Güneş, yavaş yavaş batarken çiçeklerimin süslediği penceremden dışarıyı izliyordum. Yapacak daha iyi bir işim yoktu. Zamanımın çoğunu burada, camımın önünde geçiriyordum. Kimseyle konuşmak, derdimi anlatmak gibi bir derdim yoktu. Beni anlayacak kimsem yoktu zaten.
"Zeyno, içeri gelebilir miyim?"
Onun dışında.
"Gelebilirsin Çağrı." diyerek penceremin önünden çekilip yatağıma oturdum. Çağrı, yüzündeki tatlı gülümsemesiyle odaya girdi ve sadece onun oturmasına izin verdiğim sandalyeme oturdu. Eliyle komodini gösterdiğinde orada duran tatlı poşeti yeni dikkatimi çekmişti.
"Bak sana ne aldım." dedi neşeli bir sesle. Heyecanla poşeti açıp ekleri çıkardım. Gözlerim sevgiyle büyürken ağzım sulandı. Eklere bayılırdım!
Heyecanla Çağrı'nın yanına giderek kollarımı boynuna doladım. "Teşekkür ederim, çok teşekkür ederim Çağrı!"
Büyük bir huzurla kokusunu içime çekerken "Birkaç sefer tatlı almadan gelince asmıştın o güzel suratını, ben de dedim ki tatlımı tatlısız bırakmayayım." diye mırıldandı. Güçlü kollarıyla belimi sarmıştı.
Bir süre öyle kaldıktan sonra ayrıldık ve ikimizde eklerden yemeye başladık.
Suratında huzursuz bir ifade oluşunca bir şey söylemek istediğini ama zorlandığını anladım.
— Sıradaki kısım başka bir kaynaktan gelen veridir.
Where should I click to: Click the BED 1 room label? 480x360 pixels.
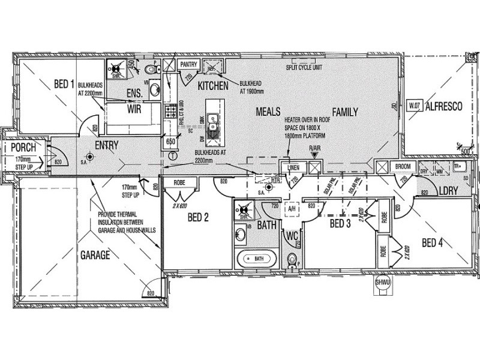pyautogui.click(x=64, y=83)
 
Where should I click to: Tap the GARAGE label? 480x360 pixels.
pyautogui.click(x=95, y=256)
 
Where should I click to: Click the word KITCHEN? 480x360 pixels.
pyautogui.click(x=213, y=86)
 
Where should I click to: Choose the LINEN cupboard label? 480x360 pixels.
pyautogui.click(x=293, y=167)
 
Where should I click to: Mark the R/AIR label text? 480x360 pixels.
pyautogui.click(x=315, y=148)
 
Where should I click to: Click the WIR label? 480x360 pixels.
pyautogui.click(x=133, y=110)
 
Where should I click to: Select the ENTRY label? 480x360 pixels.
pyautogui.click(x=106, y=145)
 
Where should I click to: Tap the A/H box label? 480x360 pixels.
pyautogui.click(x=293, y=208)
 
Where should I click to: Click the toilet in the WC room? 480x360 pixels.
pyautogui.click(x=292, y=260)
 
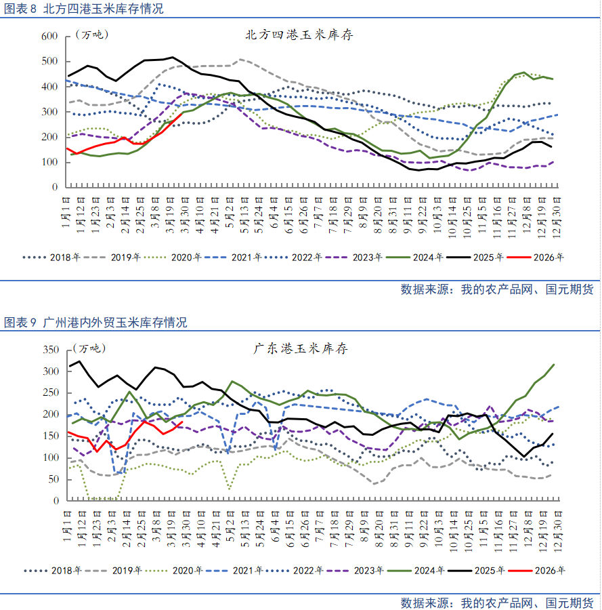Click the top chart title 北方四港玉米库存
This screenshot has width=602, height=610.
point(299,35)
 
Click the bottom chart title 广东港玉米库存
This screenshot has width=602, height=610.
point(301,350)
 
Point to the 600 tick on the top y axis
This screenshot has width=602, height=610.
point(49,36)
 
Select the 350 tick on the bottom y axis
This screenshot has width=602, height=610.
point(51,350)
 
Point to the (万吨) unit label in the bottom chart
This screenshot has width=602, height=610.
point(89,349)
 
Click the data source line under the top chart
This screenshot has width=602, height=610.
point(496,289)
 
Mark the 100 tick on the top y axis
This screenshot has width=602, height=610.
point(49,161)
Cesaret vermek istercesine konuştum. "Çağrı, sorun neyse söyleyebilirsin. Çekinme lütfen."
Çağrı kafasını hızlıca iki yana salladı. "Sorundan değil de... Mezuniyet gecesiyle alakalı." dedi kısık bir sesle.
Lokmam ağzımda kalırken, gözlerime yavaş yavaş dolan yaşları geri yollamaya çalıştım. Hayatımızın mahvolduğu o lanet gece. Büyük heveslerle, güzel hayallerle başlayıp felaketle sonlanan, Duru'yu öldürmekle suçlandığım o gece.
Duru'yu hatırlamamla daha fazla kendimi tutamayıp gözümden akan yaşla eş zamanda bir hıçkırık kaçtı boğazımdan. Onu özlüyordum.
Çağrı sıkıntılı bir nefes alıp yanıma geldi. Yatağıma oturup kollarıyla beni sarmaladı. Ben hıçkırarak ağlarken; sakinleştirici sesiyle güzel kelimeler söylüyor, saçlarımı okşuyordu.
"Ben katil değilim," diyebildim zar zor. İki sene geçse de acısı, hissetirdikleri aynıydı. Zaman acının ilacı değildi. Sadece acının üstüne katman katman yeni duygular eklerdi. Bu da sizi farklı duygular hissetmeye mecbur bıraktığından atlattığınızı zannederdiniz. Fakat o elzem his kendini bir notada, mısrada, fotoğrafta ansızın hatırlatır; kalbinizi paramparça ederdi.
Bazı acıların ilacı olmazdı.
"Biliyorum, Zeyno'm. Ben sana inanıyorum. Ben hep sana inanırım."
Elleriyle yüzümü kavradı. Göz göze geldiğimizde güzel gözlerinin dolduğunu gördüm. Gözyaşlarımı sildi. "Lütfen sadece dinle, canını acıtmak istemedim." dedi kederli bir sesle.
"Arap, ifadesini değiştirmiş. Söyledikleri senin ifadene çok benzer olduğu için dosya yeniden açıldı. Suçsuzluğunu ispatlayabiliriz."
Öyle ümitli konuşuyordu ki heveslenmeden edemedim. Sahi bu iki yıllık kabus biter, tekrar arkadaşlarıma kavuşabilir miydim? Babam evde hapis hayatı sürmemden vazgeçer, annem hasta olduğumu düşünmeyi bırakır mıydı?
Tereddütlü ama bir o kadar da heyecanlı bakışlarımı gören Çağrı gülümseyerek burun ucumu öptü.
"İyi ki varsın Çağrı." dedim içtenlikle. O çok iyi bir arkadaştı. Belki de arkadaştan öteydi.